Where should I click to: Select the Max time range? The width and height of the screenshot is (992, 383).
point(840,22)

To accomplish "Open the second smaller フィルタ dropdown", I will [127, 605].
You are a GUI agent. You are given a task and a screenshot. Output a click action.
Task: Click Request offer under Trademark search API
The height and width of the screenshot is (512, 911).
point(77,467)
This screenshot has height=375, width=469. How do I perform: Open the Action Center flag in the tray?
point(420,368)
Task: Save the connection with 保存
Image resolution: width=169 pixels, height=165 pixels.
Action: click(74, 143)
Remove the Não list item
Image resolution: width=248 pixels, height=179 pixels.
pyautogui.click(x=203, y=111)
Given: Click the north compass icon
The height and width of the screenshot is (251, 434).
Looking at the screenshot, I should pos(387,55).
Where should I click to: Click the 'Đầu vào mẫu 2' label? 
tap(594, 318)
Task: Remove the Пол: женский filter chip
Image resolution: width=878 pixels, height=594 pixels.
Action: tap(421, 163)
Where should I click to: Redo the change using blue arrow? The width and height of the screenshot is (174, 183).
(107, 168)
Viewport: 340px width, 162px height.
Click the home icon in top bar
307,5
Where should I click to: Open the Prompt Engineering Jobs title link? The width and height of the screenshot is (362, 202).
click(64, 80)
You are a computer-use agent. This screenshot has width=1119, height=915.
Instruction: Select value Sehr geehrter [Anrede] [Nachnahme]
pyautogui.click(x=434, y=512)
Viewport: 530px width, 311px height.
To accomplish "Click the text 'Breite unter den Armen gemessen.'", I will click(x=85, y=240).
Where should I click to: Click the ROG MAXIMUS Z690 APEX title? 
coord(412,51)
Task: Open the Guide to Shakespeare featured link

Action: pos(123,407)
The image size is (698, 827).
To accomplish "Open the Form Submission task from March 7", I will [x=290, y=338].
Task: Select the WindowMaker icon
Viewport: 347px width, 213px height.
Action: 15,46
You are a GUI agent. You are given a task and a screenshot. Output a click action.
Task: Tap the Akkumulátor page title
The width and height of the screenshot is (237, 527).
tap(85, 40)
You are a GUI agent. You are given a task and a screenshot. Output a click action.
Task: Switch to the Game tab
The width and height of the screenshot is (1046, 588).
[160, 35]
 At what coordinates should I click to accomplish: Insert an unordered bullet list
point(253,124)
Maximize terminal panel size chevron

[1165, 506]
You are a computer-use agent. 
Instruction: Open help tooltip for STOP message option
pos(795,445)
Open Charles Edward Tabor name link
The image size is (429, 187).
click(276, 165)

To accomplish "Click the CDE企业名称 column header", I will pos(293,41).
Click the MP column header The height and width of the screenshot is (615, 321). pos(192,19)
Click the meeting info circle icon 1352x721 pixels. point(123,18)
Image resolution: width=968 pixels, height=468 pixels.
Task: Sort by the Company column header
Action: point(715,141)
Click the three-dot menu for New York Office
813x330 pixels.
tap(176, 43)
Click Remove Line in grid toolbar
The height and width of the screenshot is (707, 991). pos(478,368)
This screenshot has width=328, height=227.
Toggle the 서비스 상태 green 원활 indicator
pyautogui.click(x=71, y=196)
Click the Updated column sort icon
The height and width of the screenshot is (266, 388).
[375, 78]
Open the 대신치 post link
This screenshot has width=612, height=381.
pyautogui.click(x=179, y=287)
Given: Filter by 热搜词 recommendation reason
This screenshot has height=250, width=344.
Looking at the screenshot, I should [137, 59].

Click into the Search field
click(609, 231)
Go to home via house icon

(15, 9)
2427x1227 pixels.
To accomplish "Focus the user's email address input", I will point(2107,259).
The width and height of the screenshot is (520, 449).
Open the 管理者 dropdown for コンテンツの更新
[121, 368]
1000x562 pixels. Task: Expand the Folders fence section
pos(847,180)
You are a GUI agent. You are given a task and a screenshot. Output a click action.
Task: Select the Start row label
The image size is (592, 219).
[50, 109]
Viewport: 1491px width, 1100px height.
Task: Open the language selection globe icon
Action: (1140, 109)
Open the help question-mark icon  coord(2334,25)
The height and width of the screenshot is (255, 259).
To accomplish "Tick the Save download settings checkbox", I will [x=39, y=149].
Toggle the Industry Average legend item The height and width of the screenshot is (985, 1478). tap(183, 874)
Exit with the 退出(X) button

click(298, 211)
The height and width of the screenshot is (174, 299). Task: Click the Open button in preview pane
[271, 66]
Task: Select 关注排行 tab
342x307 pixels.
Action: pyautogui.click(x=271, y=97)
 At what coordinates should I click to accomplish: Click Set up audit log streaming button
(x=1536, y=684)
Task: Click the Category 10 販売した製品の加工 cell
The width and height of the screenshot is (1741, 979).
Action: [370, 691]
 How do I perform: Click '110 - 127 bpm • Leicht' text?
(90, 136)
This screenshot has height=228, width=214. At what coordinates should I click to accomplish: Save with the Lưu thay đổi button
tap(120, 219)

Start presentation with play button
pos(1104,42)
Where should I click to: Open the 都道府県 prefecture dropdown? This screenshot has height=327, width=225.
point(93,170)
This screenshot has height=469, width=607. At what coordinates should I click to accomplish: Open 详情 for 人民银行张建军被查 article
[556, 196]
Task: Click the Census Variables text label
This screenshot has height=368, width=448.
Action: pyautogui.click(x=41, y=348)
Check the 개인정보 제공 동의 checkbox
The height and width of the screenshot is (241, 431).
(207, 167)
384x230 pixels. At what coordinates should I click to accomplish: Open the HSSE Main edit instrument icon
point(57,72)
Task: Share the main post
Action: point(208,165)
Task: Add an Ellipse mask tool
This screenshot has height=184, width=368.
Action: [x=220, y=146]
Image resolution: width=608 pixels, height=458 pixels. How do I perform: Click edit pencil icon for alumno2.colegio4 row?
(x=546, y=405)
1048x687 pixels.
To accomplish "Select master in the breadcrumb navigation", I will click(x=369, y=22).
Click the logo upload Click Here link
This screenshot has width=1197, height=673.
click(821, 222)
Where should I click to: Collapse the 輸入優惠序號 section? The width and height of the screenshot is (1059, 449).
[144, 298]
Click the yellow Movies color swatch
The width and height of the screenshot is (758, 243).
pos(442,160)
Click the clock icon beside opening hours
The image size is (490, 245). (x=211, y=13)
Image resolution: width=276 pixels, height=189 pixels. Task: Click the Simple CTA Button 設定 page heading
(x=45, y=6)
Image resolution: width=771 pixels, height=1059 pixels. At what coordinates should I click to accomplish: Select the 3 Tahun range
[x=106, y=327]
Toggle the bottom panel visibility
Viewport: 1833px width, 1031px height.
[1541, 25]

| Given request |
Reproduce all of the data above verbatim, line for line.

| The result |
Where should I click to: Select the Max time range? The width and height of the screenshot is (992, 383).
point(840,22)

To accomplish "Open the second smaller フィルタ dropdown", I will [127, 605].
You are a GUI agent. You are given a task and a screenshot. Output a click action.
Task: Click Request offer under Trademark search API
The height and width of the screenshot is (512, 911).
point(77,467)
This screenshot has height=375, width=469. How do I perform: Open the Action Center flag in the tray?
point(420,368)
Task: Save the connection with 保存
Image resolution: width=169 pixels, height=165 pixels.
Action: click(74, 143)
Remove the Não list item
Image resolution: width=248 pixels, height=179 pixels.
pyautogui.click(x=203, y=111)
Given: Click the north compass icon
The height and width of the screenshot is (251, 434).
Looking at the screenshot, I should pos(387,55).
Where should I click to: Click the 'Đầu vào mẫu 2' label? 
tap(594, 318)
Task: Remove the Пол: женский filter chip
Image resolution: width=878 pixels, height=594 pixels.
Action: tap(421, 163)
Where should I click to: Redo the change using blue arrow? The width and height of the screenshot is (174, 183).
(107, 168)
Viewport: 340px width, 162px height.
Click the home icon in top bar
307,5
Where should I click to: Open the Prompt Engineering Jobs title link? The width and height of the screenshot is (362, 202).
click(64, 80)
You are a computer-use agent. This screenshot has width=1119, height=915.
Instruction: Select value Sehr geehrter [Anrede] [Nachnahme]
pyautogui.click(x=434, y=512)
Viewport: 530px width, 311px height.
To accomplish "Click the text 'Breite unter den Armen gemessen.'", I will click(x=85, y=240).
Where should I click to: Click the ROG MAXIMUS Z690 APEX title? 
coord(412,51)
Task: Open the Guide to Shakespeare featured link

Action: pos(123,407)
The image size is (698, 827).
To accomplish "Open the Form Submission task from March 7", I will [x=290, y=338].
Task: Select the WindowMaker icon
Viewport: 347px width, 213px height.
Action: 15,46
You are a GUI agent. You are given a task and a screenshot. Output a click action.
Task: Tap the Akkumulátor page title
The width and height of the screenshot is (237, 527).
tap(85, 40)
You are a GUI agent. You are given a task and a screenshot. Output a click action.
Task: Switch to the Game tab
The width and height of the screenshot is (1046, 588).
[160, 35]
 At what coordinates should I click to accomplish: Insert an unordered bullet list
point(253,124)
Maximize terminal panel size chevron

[1165, 506]
You are a computer-use agent. 
Instruction: Open help tooltip for STOP message option
pos(795,445)
Open Charles Edward Tabor name link
The image size is (429, 187).
click(276, 165)

To accomplish "Click the CDE企业名称 column header", I will pos(293,41).
Click the MP column header The height and width of the screenshot is (615, 321). pos(192,19)
Click the meeting info circle icon 1352x721 pixels. point(123,18)
Image resolution: width=968 pixels, height=468 pixels.
Task: Sort by the Company column header
Action: point(715,141)
Click the three-dot menu for New York Office
813x330 pixels.
tap(176, 43)
Click Remove Line in grid toolbar
The height and width of the screenshot is (707, 991). pos(478,368)
This screenshot has width=328, height=227.
Toggle the 서비스 상태 green 원활 indicator
pyautogui.click(x=71, y=196)
Click the Updated column sort icon
The height and width of the screenshot is (266, 388).
[375, 78]
Open the 대신치 post link
This screenshot has width=612, height=381.
pyautogui.click(x=179, y=287)
Given: Filter by 热搜词 recommendation reason
This screenshot has height=250, width=344.
Looking at the screenshot, I should [137, 59].

Click into the Search field
click(609, 231)
Go to home via house icon

(15, 9)
2427x1227 pixels.
To accomplish "Focus the user's email address input", I will point(2107,259).
The width and height of the screenshot is (520, 449).
Open the 管理者 dropdown for コンテンツの更新
[121, 368]
1000x562 pixels. Task: Expand the Folders fence section
pos(847,180)
You are a GUI agent. You are given a task and a screenshot. Output a click action.
Task: Select the Start row label
The image size is (592, 219).
[50, 109]
Viewport: 1491px width, 1100px height.
Task: Open the language selection globe icon
Action: (1140, 109)
Open the help question-mark icon  coord(2334,25)
The height and width of the screenshot is (255, 259).
To accomplish "Tick the Save download settings checkbox", I will [x=39, y=149].
Toggle the Industry Average legend item The height and width of the screenshot is (985, 1478). tap(183, 874)
Exit with the 退出(X) button

click(298, 211)
The height and width of the screenshot is (174, 299). Task: Click the Open button in preview pane
[271, 66]
Task: Select 关注排行 tab
342x307 pixels.
Action: pyautogui.click(x=271, y=97)
 At what coordinates should I click to accomplish: Click Set up audit log streaming button
(x=1536, y=684)
Task: Click the Category 10 販売した製品の加工 cell
The width and height of the screenshot is (1741, 979).
Action: [370, 691]
 How do I perform: Click '110 - 127 bpm • Leicht' text?
(90, 136)
This screenshot has height=228, width=214. At what coordinates should I click to accomplish: Save with the Lưu thay đổi button
tap(120, 219)

Start presentation with play button
pos(1104,42)
Where should I click to: Open the 都道府県 prefecture dropdown? This screenshot has height=327, width=225.
point(93,170)
This screenshot has height=469, width=607. At what coordinates should I click to accomplish: Open 详情 for 人民银行张建军被查 article
[556, 196]
Task: Click the Census Variables text label
This screenshot has height=368, width=448.
Action: pyautogui.click(x=41, y=348)
Check the 개인정보 제공 동의 checkbox
The height and width of the screenshot is (241, 431).
(207, 167)
384x230 pixels. At what coordinates should I click to accomplish: Open the HSSE Main edit instrument icon
point(57,72)
Task: Share the main post
Action: point(208,165)
Task: Add an Ellipse mask tool
This screenshot has height=184, width=368.
Action: [x=220, y=146]
Image resolution: width=608 pixels, height=458 pixels. How do I perform: Click edit pencil icon for alumno2.colegio4 row?
(x=546, y=405)
1048x687 pixels.
To accomplish "Select master in the breadcrumb navigation", I will click(x=369, y=22).
Click the logo upload Click Here link
This screenshot has width=1197, height=673.
click(821, 222)
Where should I click to: Collapse the 輸入優惠序號 section? The width and height of the screenshot is (1059, 449).
[144, 298]
Click the yellow Movies color swatch
The width and height of the screenshot is (758, 243).
pos(442,160)
Click the clock icon beside opening hours
The image size is (490, 245). (x=211, y=13)
Image resolution: width=276 pixels, height=189 pixels. Task: Click the Simple CTA Button 設定 page heading
(x=45, y=6)
Image resolution: width=771 pixels, height=1059 pixels. At what coordinates should I click to accomplish: Select the 3 Tahun range
[x=106, y=327]
Toggle the bottom panel visibility
Viewport: 1833px width, 1031px height.
[1541, 25]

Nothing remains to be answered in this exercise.